| VID |
26069 |
| Severity |
40 |
| Port |
139,445 |
| Protocol |
TCP |
| Class |
SMB |
| Detailed Description |
The Hotfix(KB829436) for 'Buffer Overflow Vulnerability in Exchange Server due to extended verb requests' has not been applied.
Microsoft Exchange is a popular collaboration product which includes extensive support for electronic mail, including support for SMTP. Exchange uses SMTP to communicate special handling instructions from one Exchange server to another through the use of SMTP extended verbs. However, Exchange 5.5 and Exchange 2000 are vulnerable to a buffer overflow vulnerability via extended verb requests, caused by improper bounds checking.
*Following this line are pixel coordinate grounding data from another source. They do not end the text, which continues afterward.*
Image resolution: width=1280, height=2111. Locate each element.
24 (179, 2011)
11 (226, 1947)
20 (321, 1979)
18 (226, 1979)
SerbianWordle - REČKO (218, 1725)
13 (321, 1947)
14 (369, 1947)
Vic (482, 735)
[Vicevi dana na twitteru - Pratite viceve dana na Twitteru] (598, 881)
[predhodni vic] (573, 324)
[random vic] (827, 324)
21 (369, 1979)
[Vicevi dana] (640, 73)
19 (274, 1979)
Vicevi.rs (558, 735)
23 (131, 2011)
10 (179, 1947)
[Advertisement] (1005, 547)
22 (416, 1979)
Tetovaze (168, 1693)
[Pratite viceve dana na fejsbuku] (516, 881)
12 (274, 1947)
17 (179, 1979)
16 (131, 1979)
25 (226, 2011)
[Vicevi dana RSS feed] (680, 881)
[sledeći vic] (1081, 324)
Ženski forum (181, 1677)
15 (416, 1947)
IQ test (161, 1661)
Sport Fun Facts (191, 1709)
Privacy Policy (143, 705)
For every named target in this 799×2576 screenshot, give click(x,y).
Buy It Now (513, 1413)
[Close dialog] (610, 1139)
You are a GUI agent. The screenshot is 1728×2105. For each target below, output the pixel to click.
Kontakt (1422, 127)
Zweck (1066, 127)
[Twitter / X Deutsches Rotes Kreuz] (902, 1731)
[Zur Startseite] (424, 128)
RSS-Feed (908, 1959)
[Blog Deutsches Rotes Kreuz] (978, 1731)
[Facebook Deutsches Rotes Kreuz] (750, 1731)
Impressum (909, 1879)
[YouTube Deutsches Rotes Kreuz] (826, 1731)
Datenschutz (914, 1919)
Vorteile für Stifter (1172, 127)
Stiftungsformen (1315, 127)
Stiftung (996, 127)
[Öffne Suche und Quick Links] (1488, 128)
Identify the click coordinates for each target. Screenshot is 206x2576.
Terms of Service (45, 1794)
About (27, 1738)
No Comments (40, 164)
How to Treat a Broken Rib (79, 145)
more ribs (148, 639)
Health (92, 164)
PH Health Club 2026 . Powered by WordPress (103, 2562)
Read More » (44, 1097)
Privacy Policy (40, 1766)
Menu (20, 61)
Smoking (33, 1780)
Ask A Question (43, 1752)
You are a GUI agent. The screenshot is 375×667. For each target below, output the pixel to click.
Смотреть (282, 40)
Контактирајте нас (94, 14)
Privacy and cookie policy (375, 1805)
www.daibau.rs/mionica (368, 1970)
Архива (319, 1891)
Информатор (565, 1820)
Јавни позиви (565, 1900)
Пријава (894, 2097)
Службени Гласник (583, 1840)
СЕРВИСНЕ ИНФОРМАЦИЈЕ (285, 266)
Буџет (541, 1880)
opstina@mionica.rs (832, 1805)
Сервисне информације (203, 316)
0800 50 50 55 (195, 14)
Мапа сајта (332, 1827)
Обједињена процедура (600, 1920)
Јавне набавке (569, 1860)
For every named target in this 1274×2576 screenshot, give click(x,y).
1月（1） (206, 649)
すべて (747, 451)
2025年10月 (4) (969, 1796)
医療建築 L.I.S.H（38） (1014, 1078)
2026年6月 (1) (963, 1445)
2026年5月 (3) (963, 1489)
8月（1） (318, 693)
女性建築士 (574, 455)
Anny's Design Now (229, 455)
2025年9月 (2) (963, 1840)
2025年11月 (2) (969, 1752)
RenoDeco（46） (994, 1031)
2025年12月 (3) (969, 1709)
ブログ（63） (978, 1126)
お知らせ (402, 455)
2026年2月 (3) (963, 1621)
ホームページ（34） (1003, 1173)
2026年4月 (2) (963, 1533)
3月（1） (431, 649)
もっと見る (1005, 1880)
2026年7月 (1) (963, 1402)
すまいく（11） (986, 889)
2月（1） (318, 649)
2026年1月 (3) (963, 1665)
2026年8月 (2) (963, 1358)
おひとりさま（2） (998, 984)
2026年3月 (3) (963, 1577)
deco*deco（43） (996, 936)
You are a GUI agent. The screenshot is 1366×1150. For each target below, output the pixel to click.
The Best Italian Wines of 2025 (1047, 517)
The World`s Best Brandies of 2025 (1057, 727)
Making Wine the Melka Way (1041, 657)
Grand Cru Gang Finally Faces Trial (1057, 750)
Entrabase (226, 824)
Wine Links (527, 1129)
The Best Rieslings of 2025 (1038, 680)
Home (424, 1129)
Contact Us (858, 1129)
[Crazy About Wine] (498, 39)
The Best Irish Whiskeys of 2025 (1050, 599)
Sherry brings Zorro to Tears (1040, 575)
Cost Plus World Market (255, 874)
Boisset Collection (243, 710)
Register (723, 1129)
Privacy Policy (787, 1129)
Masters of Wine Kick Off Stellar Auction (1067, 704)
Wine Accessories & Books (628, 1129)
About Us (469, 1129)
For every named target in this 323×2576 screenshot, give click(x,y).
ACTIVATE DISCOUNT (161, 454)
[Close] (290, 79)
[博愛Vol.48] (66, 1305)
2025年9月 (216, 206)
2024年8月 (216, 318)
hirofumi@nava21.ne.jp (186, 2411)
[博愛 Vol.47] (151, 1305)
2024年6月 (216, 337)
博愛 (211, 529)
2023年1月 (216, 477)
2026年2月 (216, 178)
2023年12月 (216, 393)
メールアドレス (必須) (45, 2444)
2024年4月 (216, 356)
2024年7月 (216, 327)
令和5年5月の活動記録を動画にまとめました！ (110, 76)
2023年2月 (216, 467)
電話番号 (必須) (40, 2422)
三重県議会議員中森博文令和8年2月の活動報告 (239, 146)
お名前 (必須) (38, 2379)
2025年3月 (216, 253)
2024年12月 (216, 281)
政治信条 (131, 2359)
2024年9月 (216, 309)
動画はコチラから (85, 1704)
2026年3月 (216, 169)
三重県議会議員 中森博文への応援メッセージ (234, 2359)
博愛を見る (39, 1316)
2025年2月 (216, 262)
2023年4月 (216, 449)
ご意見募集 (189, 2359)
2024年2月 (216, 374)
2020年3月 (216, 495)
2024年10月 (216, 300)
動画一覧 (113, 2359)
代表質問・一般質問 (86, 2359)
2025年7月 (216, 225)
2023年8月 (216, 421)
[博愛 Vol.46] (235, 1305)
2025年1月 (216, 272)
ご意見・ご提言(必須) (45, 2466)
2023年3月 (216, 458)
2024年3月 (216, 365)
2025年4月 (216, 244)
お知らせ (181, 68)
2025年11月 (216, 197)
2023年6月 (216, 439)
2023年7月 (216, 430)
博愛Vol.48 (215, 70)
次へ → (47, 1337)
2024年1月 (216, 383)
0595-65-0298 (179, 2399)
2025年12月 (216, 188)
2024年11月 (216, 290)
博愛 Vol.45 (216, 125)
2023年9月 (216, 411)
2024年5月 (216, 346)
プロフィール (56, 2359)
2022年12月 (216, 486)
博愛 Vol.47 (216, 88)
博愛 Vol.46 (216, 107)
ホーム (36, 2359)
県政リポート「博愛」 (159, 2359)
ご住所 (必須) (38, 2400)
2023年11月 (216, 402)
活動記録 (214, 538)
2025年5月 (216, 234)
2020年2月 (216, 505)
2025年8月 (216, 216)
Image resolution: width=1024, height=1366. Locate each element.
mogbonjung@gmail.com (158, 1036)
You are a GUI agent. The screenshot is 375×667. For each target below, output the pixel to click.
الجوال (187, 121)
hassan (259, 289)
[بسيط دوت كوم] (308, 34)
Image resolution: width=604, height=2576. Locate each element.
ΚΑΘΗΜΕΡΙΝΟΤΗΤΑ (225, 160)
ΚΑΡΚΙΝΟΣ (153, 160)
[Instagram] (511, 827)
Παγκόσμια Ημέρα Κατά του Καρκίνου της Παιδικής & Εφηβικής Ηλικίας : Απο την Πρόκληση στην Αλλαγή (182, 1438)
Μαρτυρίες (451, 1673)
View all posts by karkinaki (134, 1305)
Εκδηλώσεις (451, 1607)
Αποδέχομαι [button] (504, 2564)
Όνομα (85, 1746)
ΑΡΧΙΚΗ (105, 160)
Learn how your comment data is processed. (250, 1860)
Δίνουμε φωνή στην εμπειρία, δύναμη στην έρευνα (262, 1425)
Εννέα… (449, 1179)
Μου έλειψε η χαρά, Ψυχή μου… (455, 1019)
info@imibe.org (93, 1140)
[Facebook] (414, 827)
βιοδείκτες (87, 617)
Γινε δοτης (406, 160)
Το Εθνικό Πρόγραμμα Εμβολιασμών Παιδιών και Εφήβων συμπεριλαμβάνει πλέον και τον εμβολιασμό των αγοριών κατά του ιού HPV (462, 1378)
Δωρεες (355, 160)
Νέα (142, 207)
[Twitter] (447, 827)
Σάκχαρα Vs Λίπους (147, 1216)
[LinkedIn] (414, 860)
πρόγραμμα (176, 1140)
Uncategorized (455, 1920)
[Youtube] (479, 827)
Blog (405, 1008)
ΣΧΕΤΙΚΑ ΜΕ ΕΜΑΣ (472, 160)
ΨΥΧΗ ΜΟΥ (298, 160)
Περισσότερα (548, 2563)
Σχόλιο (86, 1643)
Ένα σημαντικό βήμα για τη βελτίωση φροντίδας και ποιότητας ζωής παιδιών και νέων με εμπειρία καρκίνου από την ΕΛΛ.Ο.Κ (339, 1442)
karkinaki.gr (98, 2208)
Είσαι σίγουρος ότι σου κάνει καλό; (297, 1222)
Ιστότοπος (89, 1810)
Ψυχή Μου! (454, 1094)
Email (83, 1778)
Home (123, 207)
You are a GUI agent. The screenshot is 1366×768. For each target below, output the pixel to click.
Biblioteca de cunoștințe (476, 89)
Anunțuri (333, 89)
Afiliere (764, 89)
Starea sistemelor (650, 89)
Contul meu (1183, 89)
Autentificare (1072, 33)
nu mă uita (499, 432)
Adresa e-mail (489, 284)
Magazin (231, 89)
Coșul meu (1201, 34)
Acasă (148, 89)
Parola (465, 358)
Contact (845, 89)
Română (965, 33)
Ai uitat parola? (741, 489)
By connecting to the SMTP port on an Exchange server and issuing a specially-crafted extended verb request, an unauthenticated attacker can cause a buffer overrun and cause the SMTP server to shut down and execute attacker's code in the security context of the SMTP service.
* Note: This check requires an account with Guest or upper privileges which can access the registry of the remote host to scan. Absence of these condition will result in the check not being performed and a False Negative for all vulnerable hosts.
* References:
http://www.microsoft.com/technet/security/bulletin/MS03-046.asp
http://www.kb.cert.org/vuls/id/422156
* Platforms Affected:
Microsoft Exchange Server 5.5, Service Pack 4
Microsoft Exchange Server 2000, Service Pack 3
Windows 2000 Any version
Windows NT Any version
Windows XP Any version |
| Recommendation |
Apply the appropriate patch for your system, as listed in Microsoft's security bulletin MS03-046 at http://www.microsoft.com/technet/security/bulletin/MS03-046.asp
-- OR --
As a workaround, filter out any SMTP protocol extensions using ISA publishing rules for Exchange from http://support.microsoft.com/default.aspx?scid=kb;en-us;311237.
-- OR --
Only accept authenticated SMTP sessions as the following steps.
For Exchange 2000 server,
1. Start Exchange System Manager and Locate the server in the organization tree.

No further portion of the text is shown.